-- start of Excerpt to read --

I would think that full-power square waves at 100Hz and 1kHz would be reasonable. A square wave at 10kHz is daft (even for hi-fi) in my opinion, but then I may be influenced by my own hearing which doesn't really go beyond about 8kHz . (It's an age thing.)

The square wave would have to be injected just before the PI, to avoid too much tone-shaping from the pre-amp, but even then a presence control would alter the square wave shape.

I'm not sure what kind of 'problems' the test would identify (beyond the fact that the OT is either working or not). However, I think these tests could give an interesting comparison between different guitar amp power stages.

The point of a square wave is that the leading and trailing edges represent the higher freqs. If your circuit lacks high end response, your square wave corners will be rounded off.

I am not sure a guitar amp is designed around a hifi transformer. I would tend to think it is more like a guitar amp was designed, and they grabbed a hifi transformer to use in it.

Actually it's more like that.

I'm asking because recently I was retubing an amp that I'm using and decided to run some square waves. 100Hz and 1kHz were nothing unusual but the 10kHz one was very strange - asymmetric, with a dip at the bottom. The OT is a 4k2 primary, leakage inductance was measured at 22mH. According to theory the OT should be able to up to 30kHz but the 10kHz sine wave didn't look very good either so I was wondering if I was doing something wrong.
I also ran square waves at 2, 3 and 5kHz and they looked kind of OK but the 10kHz was a different story.

Through the amp? If so, why blame the transformer?

It's a simple clean setup - a 12AX7 in parallel, with 3 options for the cathode (3 ways switch) - non bypassed and 1uF/10uF bypassed going to Volume and to the PI. I was testing with the cathode unbypassed in order to avoid tone shaping.
There's an added Depth and Presence control the Peavey 5150 style but they were all at zero. The NFB resistor is variable from 220k to 47k and the 10kHz square wave is most problematic when at 47k.

Too much garbage and tone shaping in the middle, test is useless.

Measure OT squarewave response *only* when driving it straight from a generator (if it can drive it) or through an SS amp which itself is flat from, say, 10Hz to 100kHz , thus having a 10:1 frequency "safety factor" at each end and is very low impedance (high damping factor) so it behaves as a perfect voltage source.

And "guitar clean" is **horrible** "Hi Fi amp" performance under any parameter choice.

I would have thought that any value of testing using a square wave would come from it indicating unstable conditions arising from the use of feedback (eg. via typical return of speaker signal back to presence pot region). Feedback loop instability can show as ringing on the top of the square wave, but that assumes the square waveform test signal can make it to the stages that include feedback (and not get tone shaped beforehand). So the circuit of the amp needs to be appreciated for starters, as a feedback loop has to be identified and then a signal injection point has to be identified that is beforehand.

For diy amps, I would recommend scoping the speaker output (with a resistive load only) using a spectrum analyser (ie. soundcard and software) and looking for stray higher frequency signals coming out of the noise floor as all pots are increased and with some lower frequency sine input - it is not uncommon for stray feedback to occur due to wiring layout or proximity of output transformer to low level signal stages, and that can show up as a new 'signal' that would end up being heard as a feedback squeal.

-- end of Excerpt to read --

== Task requirements ==
1 – Answer these from the square-wave thread:
(a) What primary impedance and measured leakage inductance are given for the OT?
(b) Over what range can the NFB resistor be varied?
(c) What kind of load should the speaker output have when it is scoped for DIY amps?
2 – In the square-wave thread, the poster who was retubing an amp ran square waves at several frequencies. List every one of those frequencies.
The listing after this point has no connection to the thread.

-- start of Collected data --

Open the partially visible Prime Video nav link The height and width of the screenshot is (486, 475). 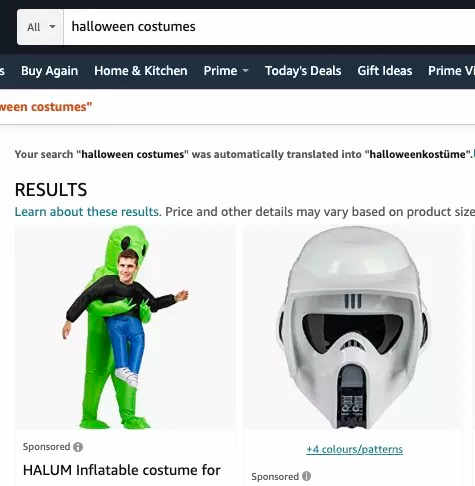pyautogui.click(x=451, y=71)
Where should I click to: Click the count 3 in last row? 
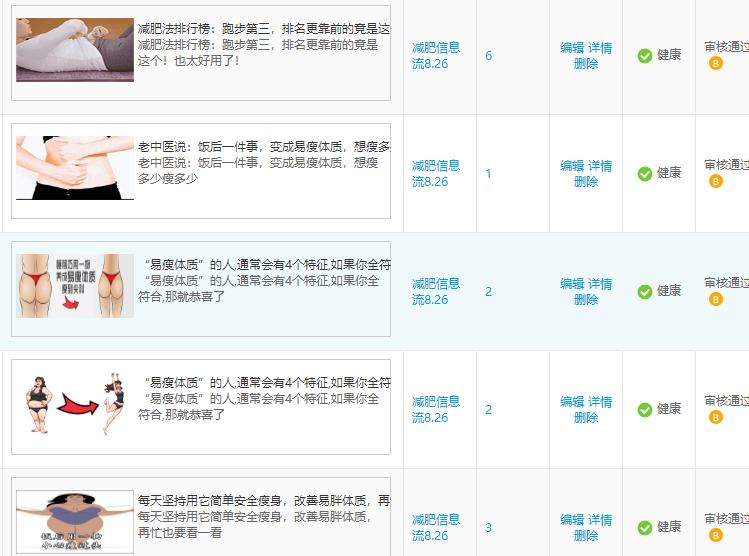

-- end of Collected data --

== Expected results ==
1 –
(a) A 4k2 primary, with leakage inductance measured at 22mH.
(b) From 220k to 47k.
(c) A resistive load only.

2 –
100Hz
1kHz
2kHz
3kHz
5kHz
10kHz